University of Leuven
In the context of a regular course on the design of educational/pedagogical practices at the KU Leuven (Belgium) we want to investigate the possibility to have a satellite of ‘Campus in camp’ in Brussels. This investigation takes shape as a collaboration between the students and staff from both ‘Campus in camp’ and the ‘Laboratory for Education and Society’.
The starting point for the formulation of the design assignment was the observation that our university in Leuven and more generally universities in Flanders include rather little students from ‘migrant’ backgrounds. The universities are very aware of this situation and try to set up different kinds of programs to facilitate the access for those students. They are not only taking into account the financial situation, but try to set up different kinds of information and training programs in order to deal with ‘intellectual’, ‘cultural’ or ‘social’ aspects that are assumed to play a role in broadening access. However, they do not really question the very institution and actual operations of the university itself, whereas such reflections could also lead to a reformulation of the issue of access. This is the general challenge we want to take up in this course: how to rethink and redesign the university? Its public role? Its relation to the world and people ‘outside’? Its relation to knowledge and research? Etc. Or to put it differently: instead of focusing on enabling and facilitating access, we want to ask the question: ‘access to what?’ This rethinking of the question incites a reconsideration of the very form and operations of the university itself, explicitly taking into account the more general developments currently discussed under the names of marketization, privatization, personalization, mobilization and ‘learnification’ (learning as capitalization). Also, it aims to take into account new technologies, both the opportunities and the challenges connected to it, and it should include specific attention for the very concrete practical arrangements (especially focusing on architecture, research practices and pedagogic forms). This implies that we reformulate our initial observation regarding students of migrant background by avoiding to think in specific activities for so-called ‘target groups’ and focus on an investigation of the university as a public form.
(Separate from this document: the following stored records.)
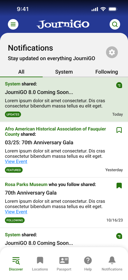The width and height of the screenshot is (128, 280).
Task: Open View Event link under 03/25 Gala
Action: pyautogui.click(x=16, y=161)
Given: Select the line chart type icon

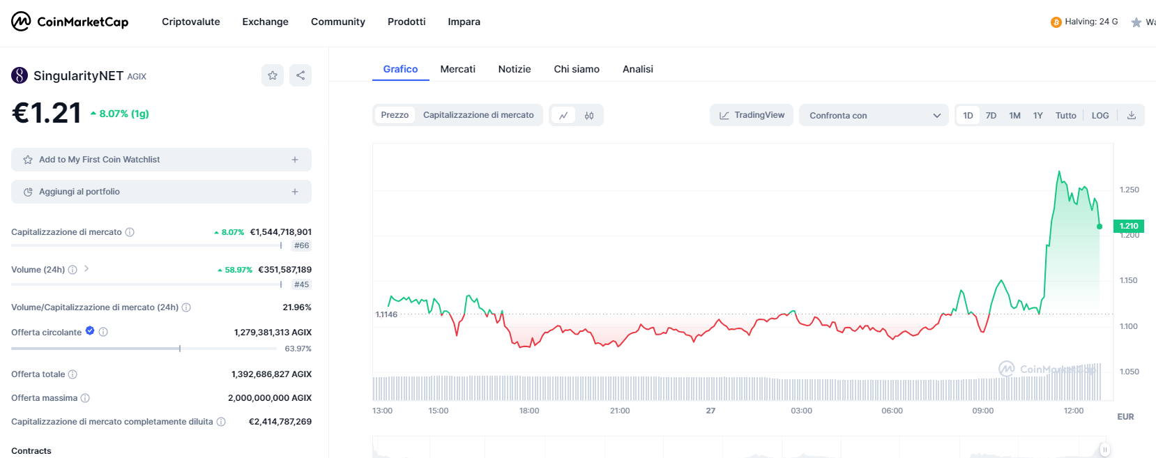Looking at the screenshot, I should coord(563,116).
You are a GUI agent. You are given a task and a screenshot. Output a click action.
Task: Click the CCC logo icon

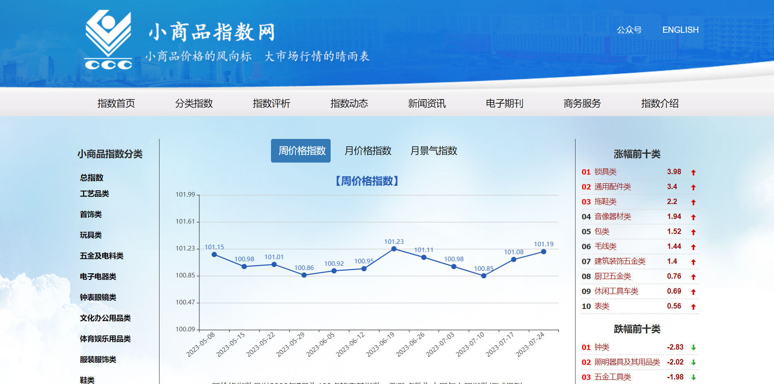tap(107, 39)
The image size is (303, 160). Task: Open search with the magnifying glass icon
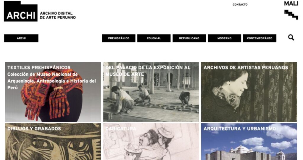point(291,37)
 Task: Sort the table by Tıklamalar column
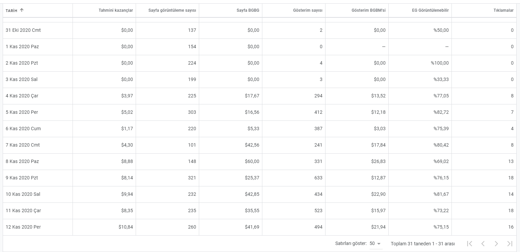[x=504, y=11]
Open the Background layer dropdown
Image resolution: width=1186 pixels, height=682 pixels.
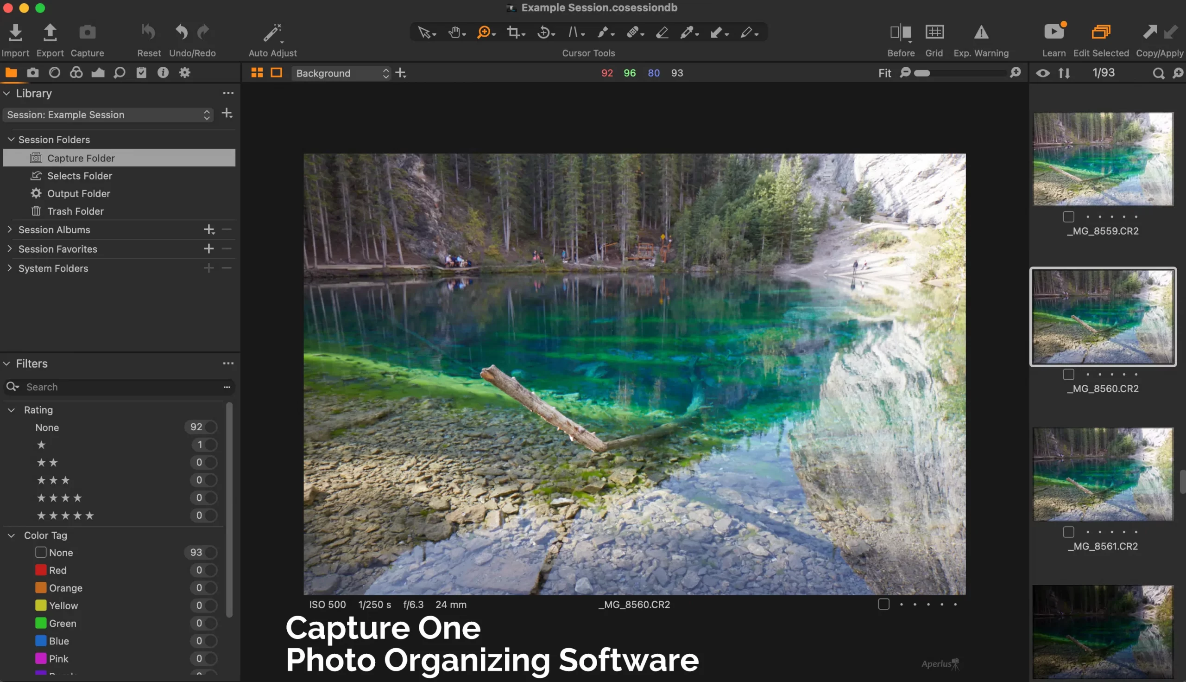pyautogui.click(x=341, y=73)
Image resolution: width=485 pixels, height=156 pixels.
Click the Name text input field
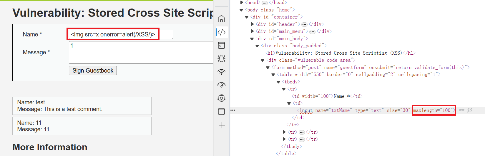(121, 34)
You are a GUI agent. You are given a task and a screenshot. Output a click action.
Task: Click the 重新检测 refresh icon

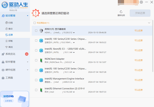(121, 12)
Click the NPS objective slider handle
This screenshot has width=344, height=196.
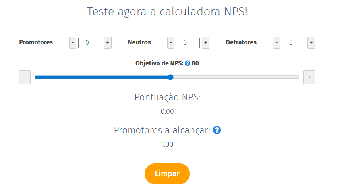[x=170, y=77]
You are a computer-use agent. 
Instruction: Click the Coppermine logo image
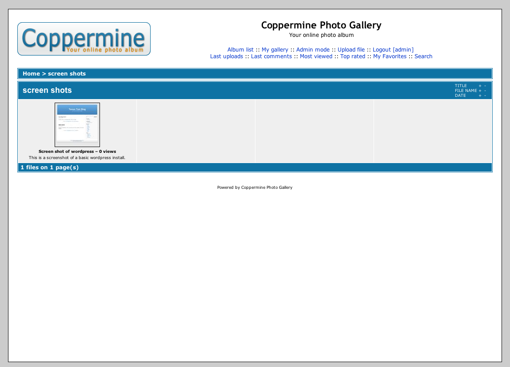[x=84, y=39]
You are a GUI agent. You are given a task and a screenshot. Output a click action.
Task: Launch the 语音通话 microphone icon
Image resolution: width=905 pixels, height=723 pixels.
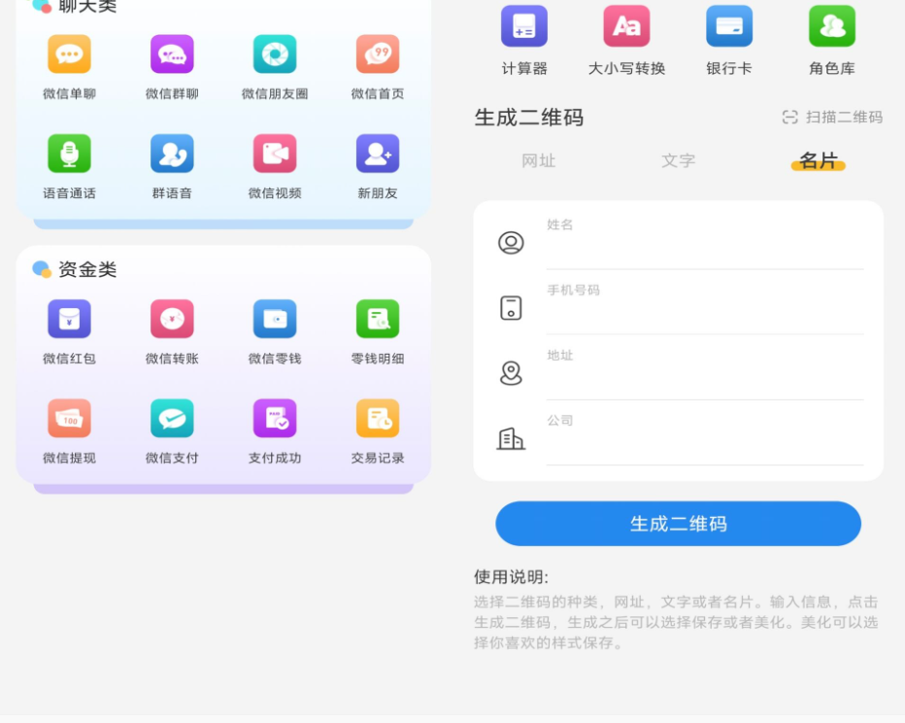click(69, 154)
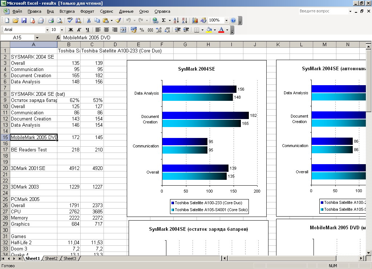
Task: Click the yellow Fill Color bucket
Action: [x=209, y=30]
To support this investigation and in the long tradition of educational study tours in which people have been travelling through the world in order to look for the ways in which education was/is organized elsewhere, we intend to visit Bethlehem and investigate and discuss the way a different university (i.e. Campus in Camp) is taking shape in Dheisheh refugee camp. And taking up but also reversing the movement in which mainly important US or UK based universities set up affiliated satellites/branches in the Middle east or China, the overall assignment of this year’s course consist in designing a satellite/branch of Dheisheh ‘Campus in camp’ in Brussels. The basic assumption is that we can learn from each other and, thus, in this case especially from ‘Campus in camp’, and that our visit can be organized as a collective experiment that is: a shared exposure of “our” thinking in the presence of that and those who are affected (but often also simply excluded) by “our” thinking, discourses and decisions. However, ‘in the presence of’ is not something which is easily realized and is not at all identical with being physically, visually or verbally present; a continuous effort is needed, exercises that include disciplines that can help us to become indeed attentive and exposed (attention being a suspension of intentions, ex-position being exactly the suspension of positions, including so-called critical ones). Therefore, the course includes all kinds of exercises (walks, observations, talks, mappings, recordings, collective presentations …) not just to become conscious or aware, but to become attentive (to ‘pay’ ‘attention’) and to make that some-thing gets the power to make us think and think together, also together with what becomes present.